▶ Text to read:
>> start
Robredo, in a video played during a United Nations meeting, criticized the sharp increase in extrajudicial killings and human rights violations under the administration of President Rodrigo Duterte.

“I have a great respect for VP [Vice President] Leni. Philippines is now becoming an alternate destination in Asia and Europe. Statements like that make it hard for us to sell the Philippines as a tourist destination,” Teo told reporters.

“This does not only refer to VP Leni but also to media. Let’s tone down on those statements because it’s difficult to promote tourism. Because I’m always asked wherever I go, even in Asia and Europe, ‘Is this true’? And I would say it’s safe in the Philippines and I would always ask them to come,” she added.

Despite the negative impression on the country, Teo was confident of an increase in tourist arrivals.

“I still see that more tourists are coming to the Philippines especially from China, Europe and Asia,” she said.

‘Not sanctioned’

The Department of Foreign Affairs (DFA) on Wednesday clarified that the March 16 showing of the video message of the Vice President was not part of the official proceedings of the 60th Session of the United Nations Commission on Narcotics Drugs in Vienna, and did not reflect the stand of participating governments like the Philippines.
>> end
▶ Tasks and exercises:
**a)** In the news excerpt, which places does Teo say more tourists are coming from?
**b)** Rewrite the part of the news excerpt that opens with the words "The Department of" and closes with "like the Philippines.", swapping "Wednesday" for "Thursday".

▶ Recorded data:
>> start
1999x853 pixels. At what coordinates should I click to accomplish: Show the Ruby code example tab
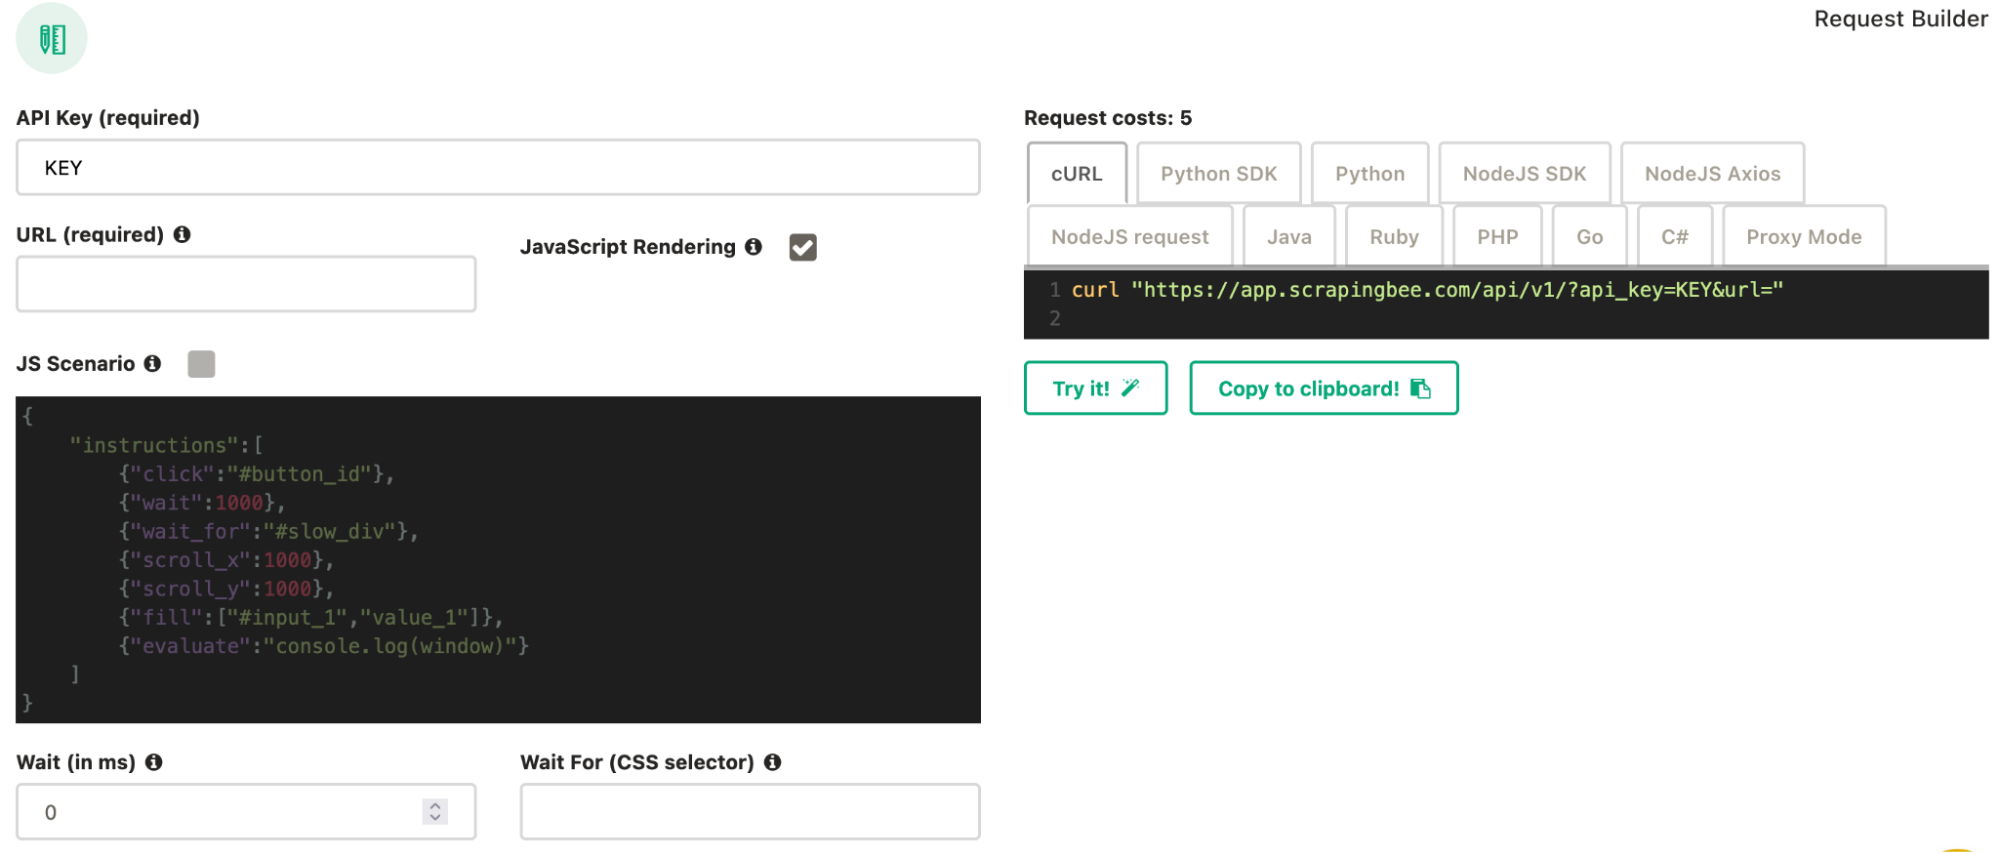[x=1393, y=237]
>> end
>> start
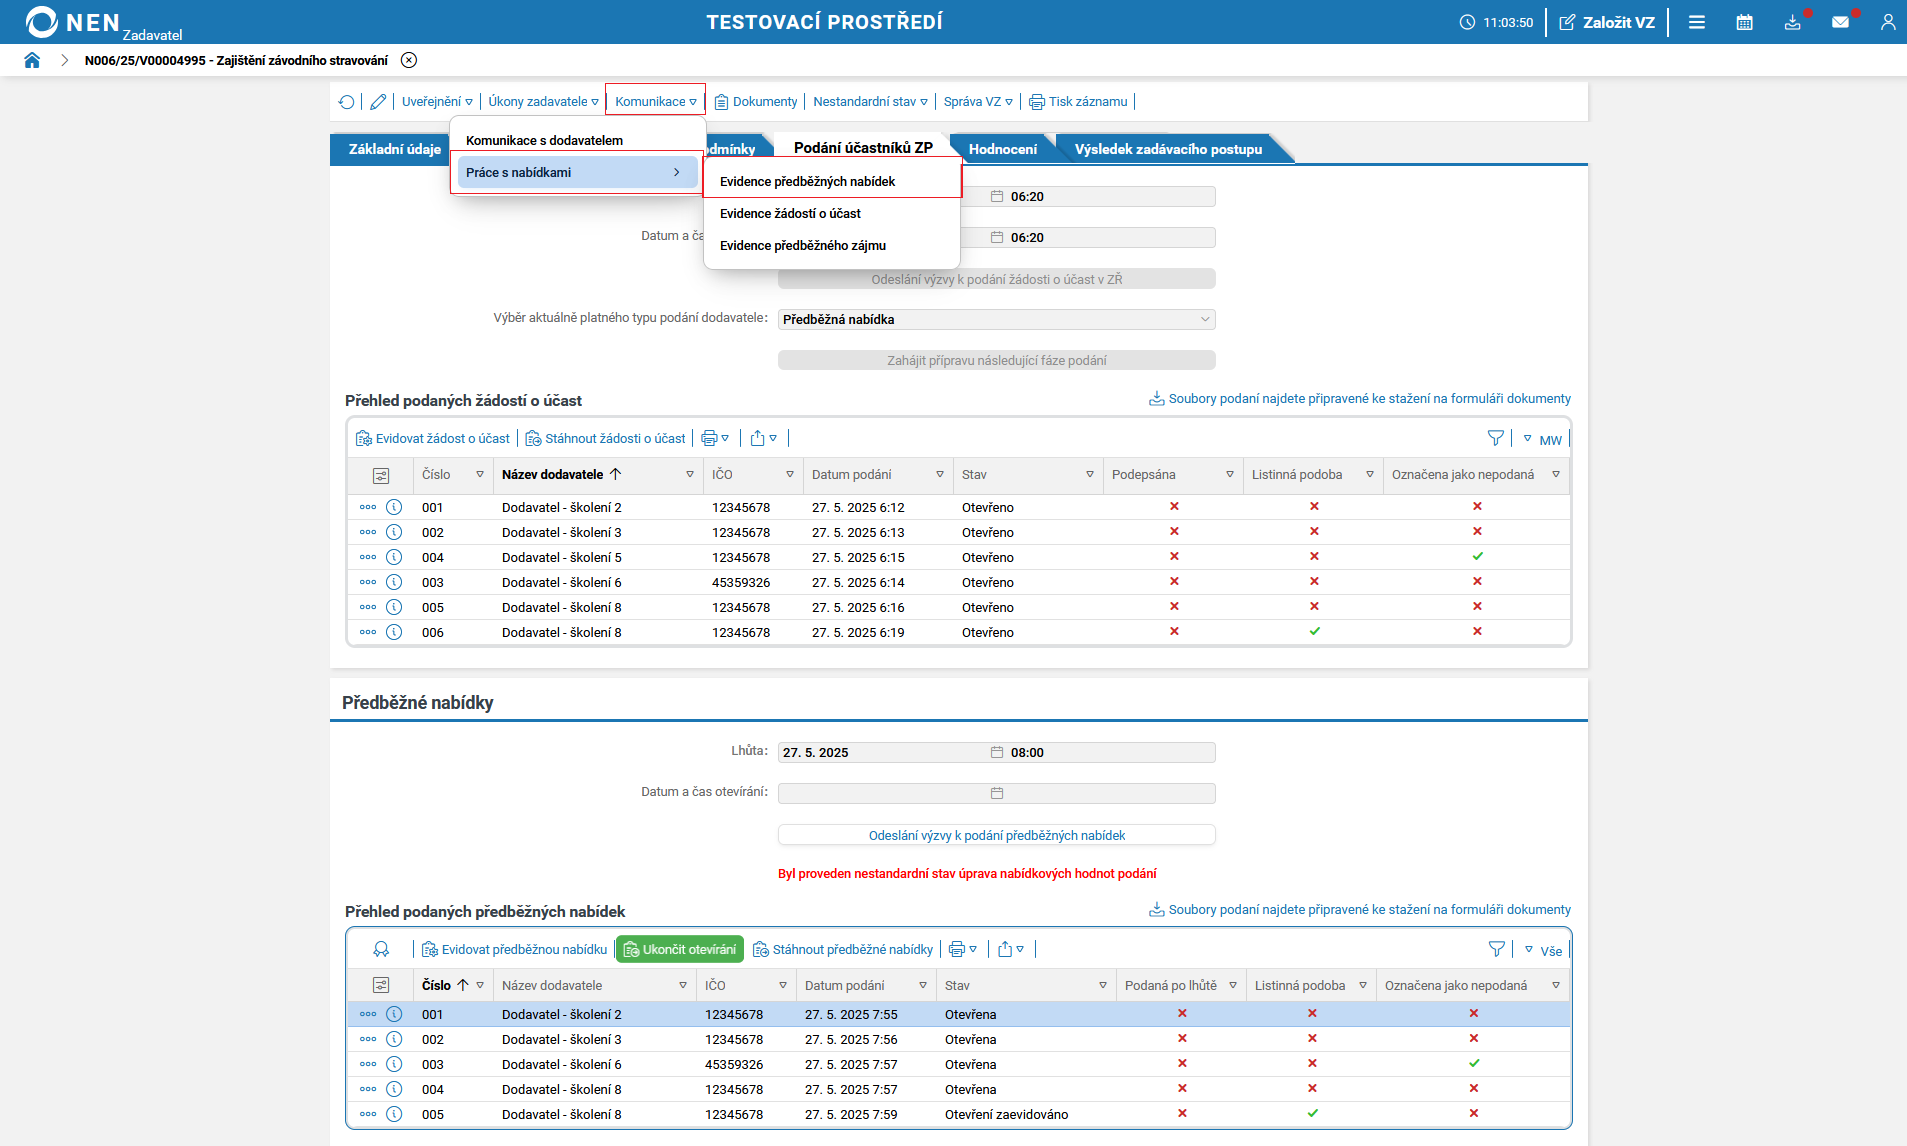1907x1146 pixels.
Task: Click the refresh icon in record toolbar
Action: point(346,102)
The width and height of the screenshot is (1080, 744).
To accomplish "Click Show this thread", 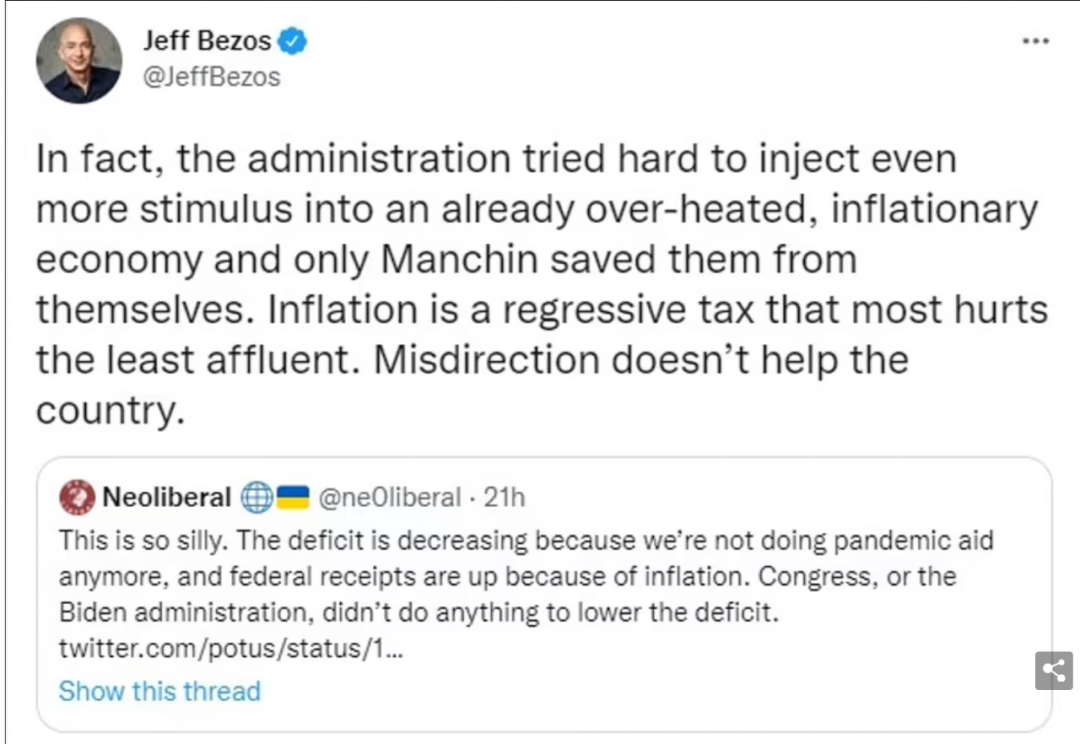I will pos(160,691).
>> end
>> start
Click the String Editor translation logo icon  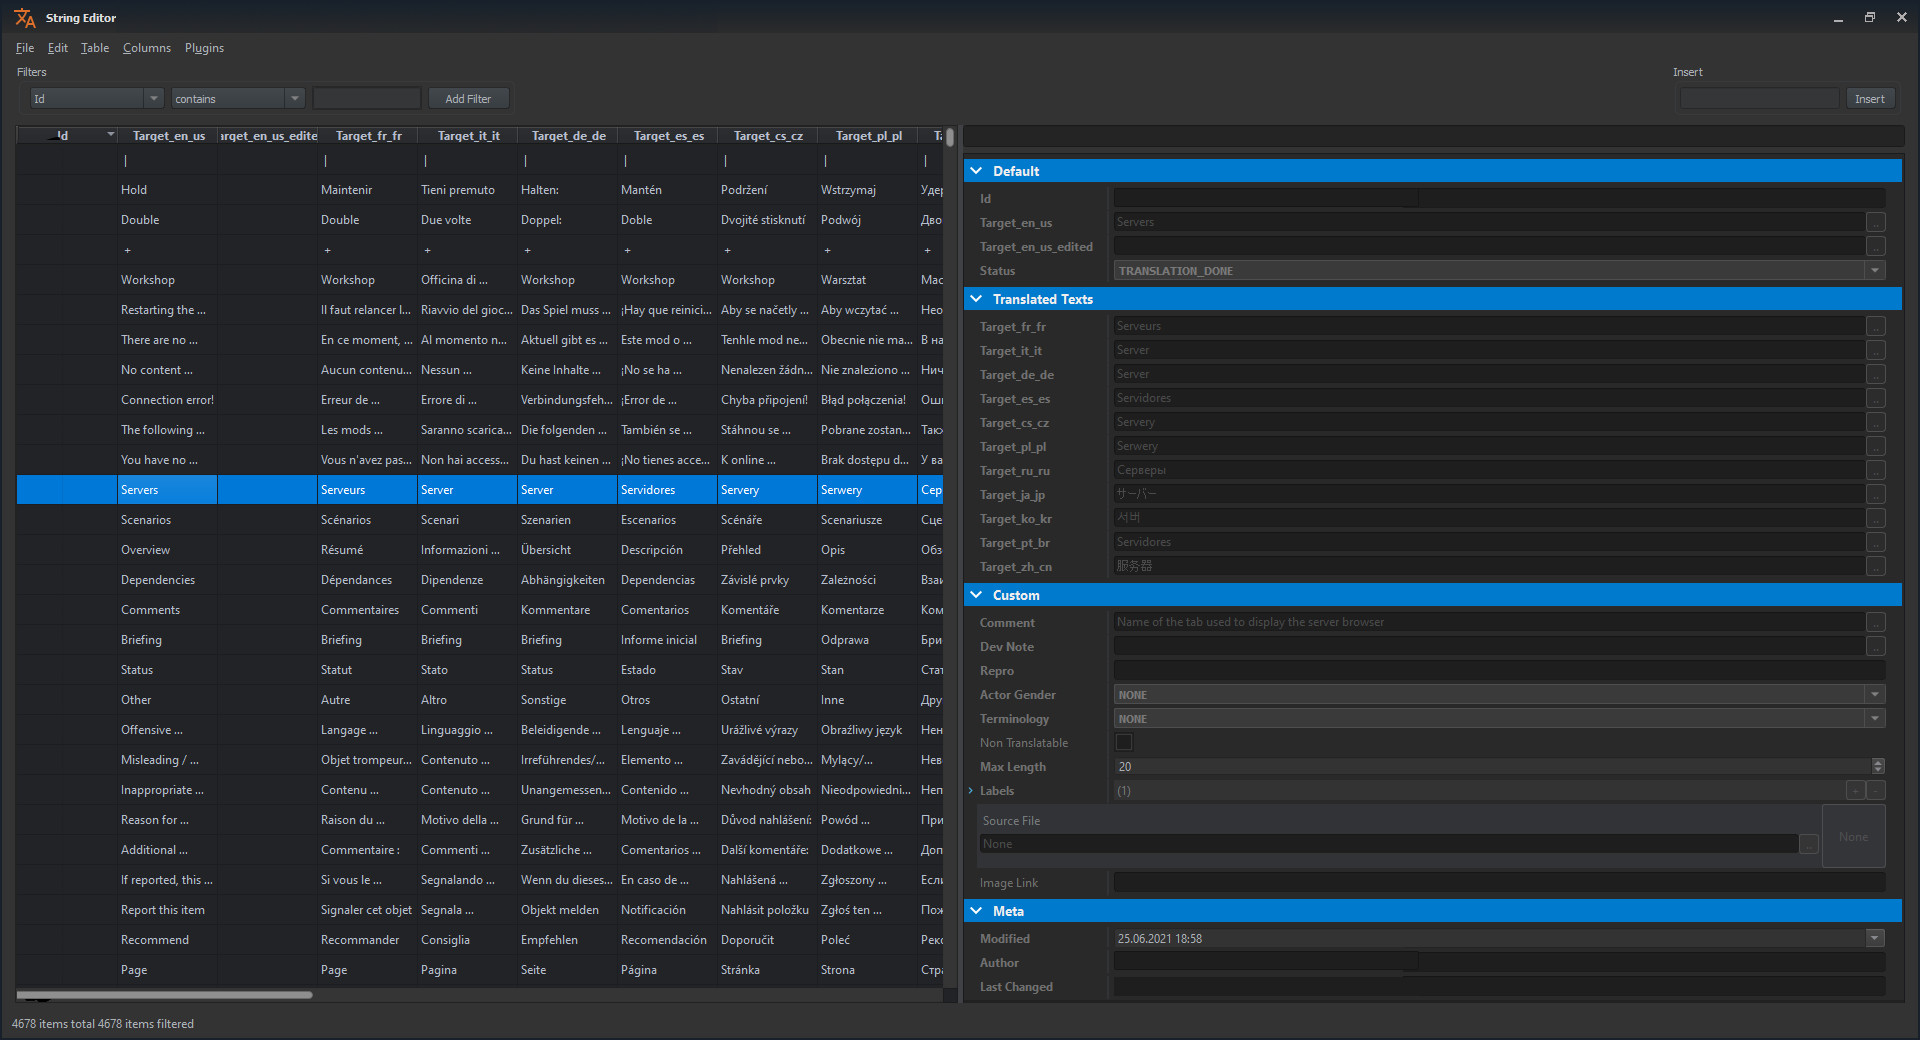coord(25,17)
>> end
▶ Solved tasks:
**a)** China, Europe and Asia.

**b)**
The Department of Foreign Affairs (DFA) on Thursday clarified that the March 16 showing of the video message of the Vice President was not part of the official proceedings of the 60th Session of the United Nations Commission on Narcotics Drugs in Vienna, and did not reflect the stand of participating governments like the Philippines.